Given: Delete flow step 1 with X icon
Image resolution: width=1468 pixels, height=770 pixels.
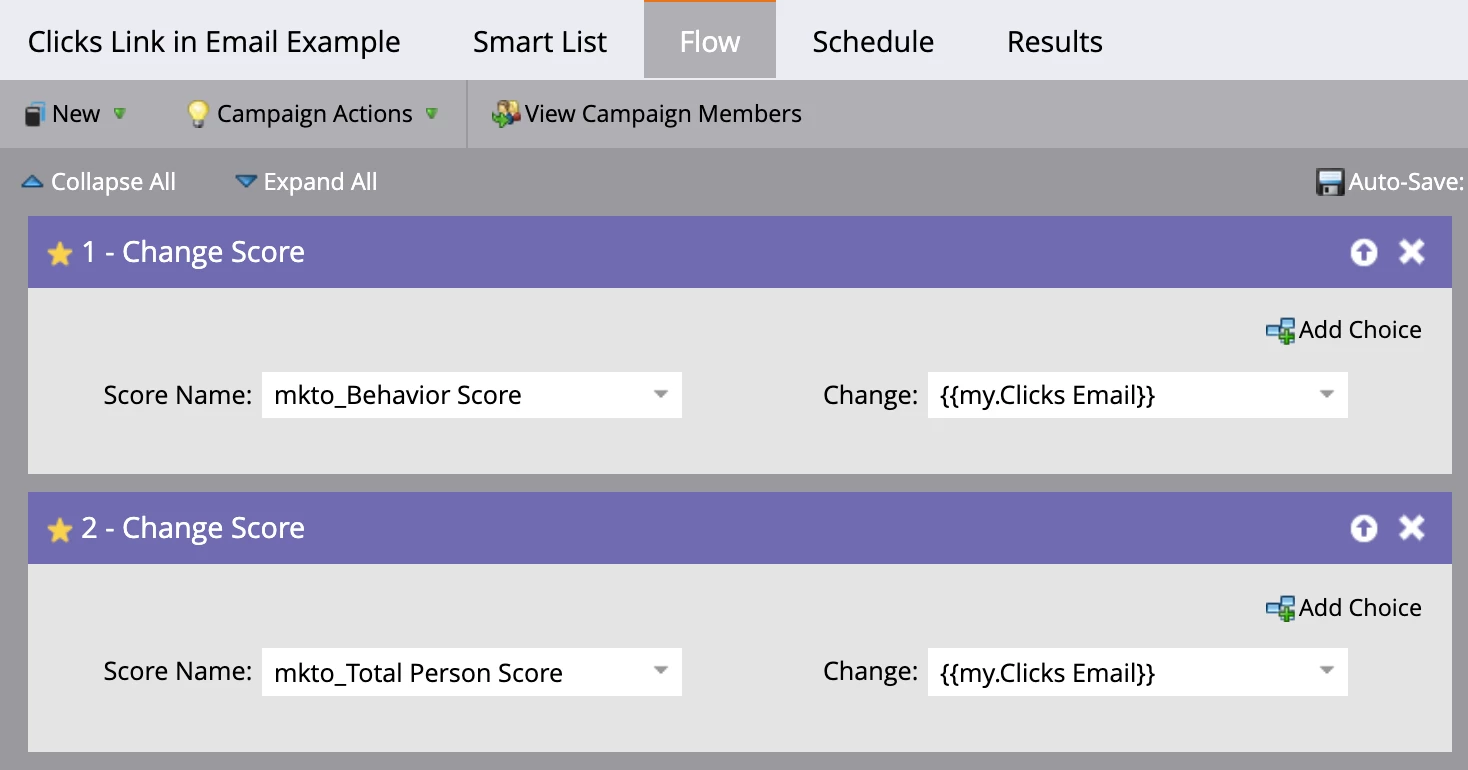Looking at the screenshot, I should click(1411, 253).
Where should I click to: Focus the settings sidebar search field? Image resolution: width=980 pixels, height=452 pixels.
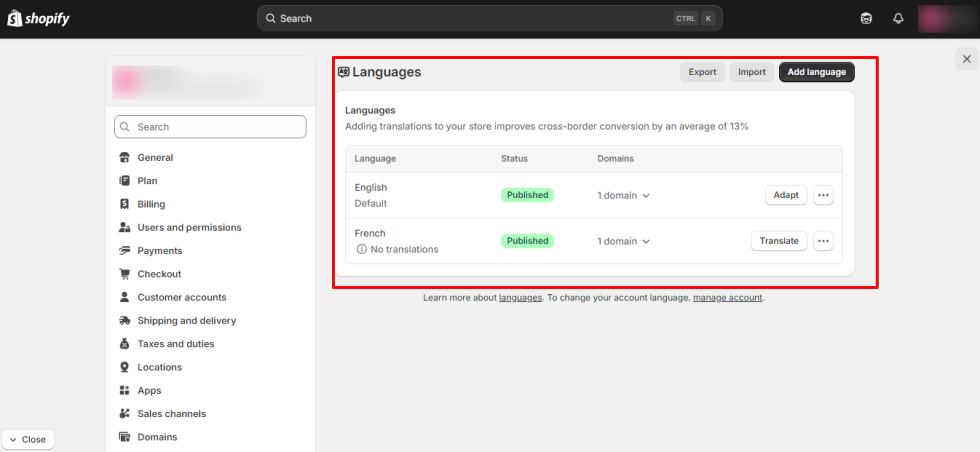click(x=210, y=127)
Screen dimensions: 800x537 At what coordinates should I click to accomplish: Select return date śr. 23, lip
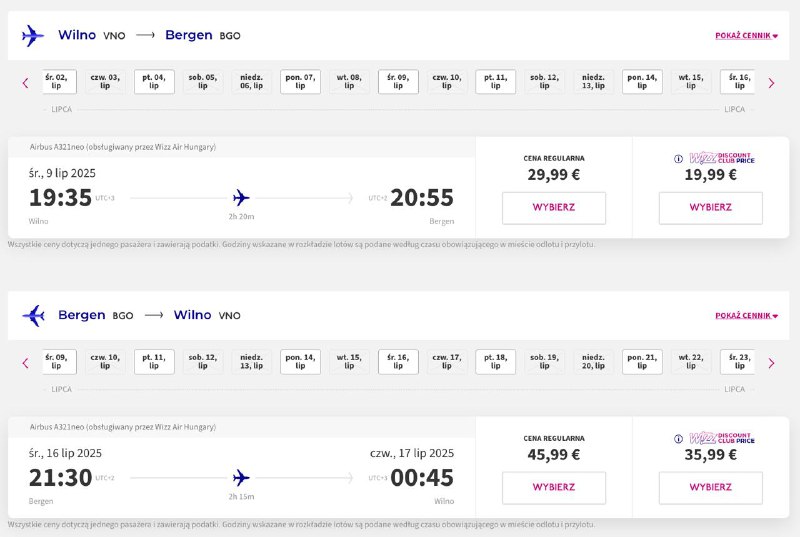click(738, 362)
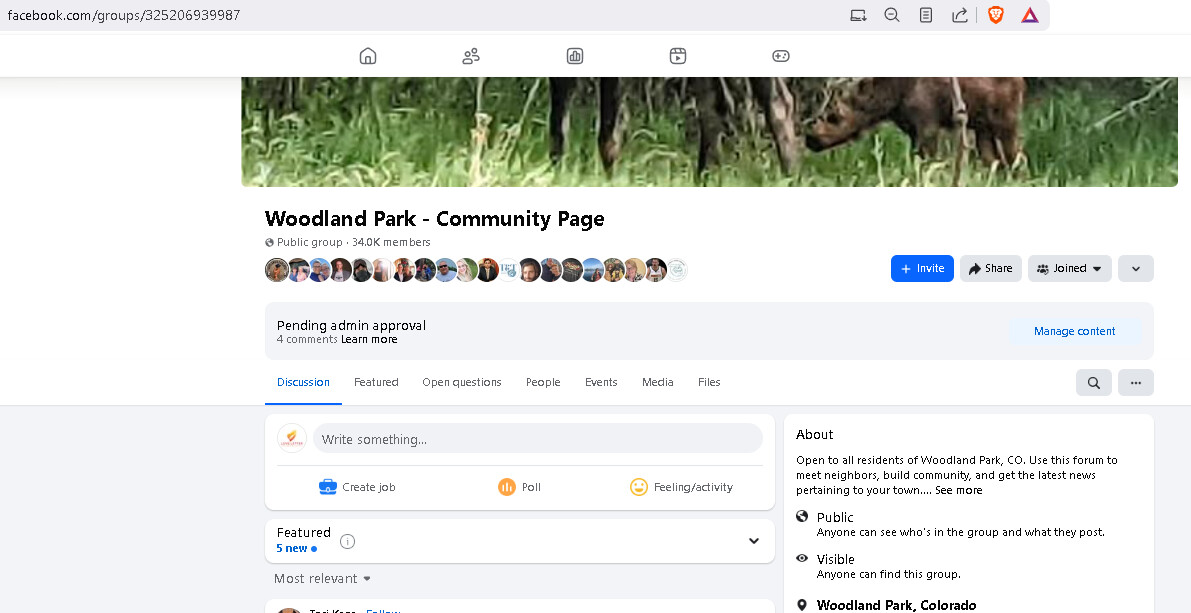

= HOW TO COMPLETE THIS TASK =
Exactly and only the lines from the one holding "Where should I" through the final line of the material must be returned, both ends included, without any pictures.

= REPLY TO THE EXERCISE =
Where should I click to: Focus the settings sidebar search field? Image resolution: width=980 pixels, height=452 pixels.
click(x=210, y=127)
Screen dimensions: 800x537 At what coordinates should I click to accomplish: Select return date śr. 23, lip
click(738, 362)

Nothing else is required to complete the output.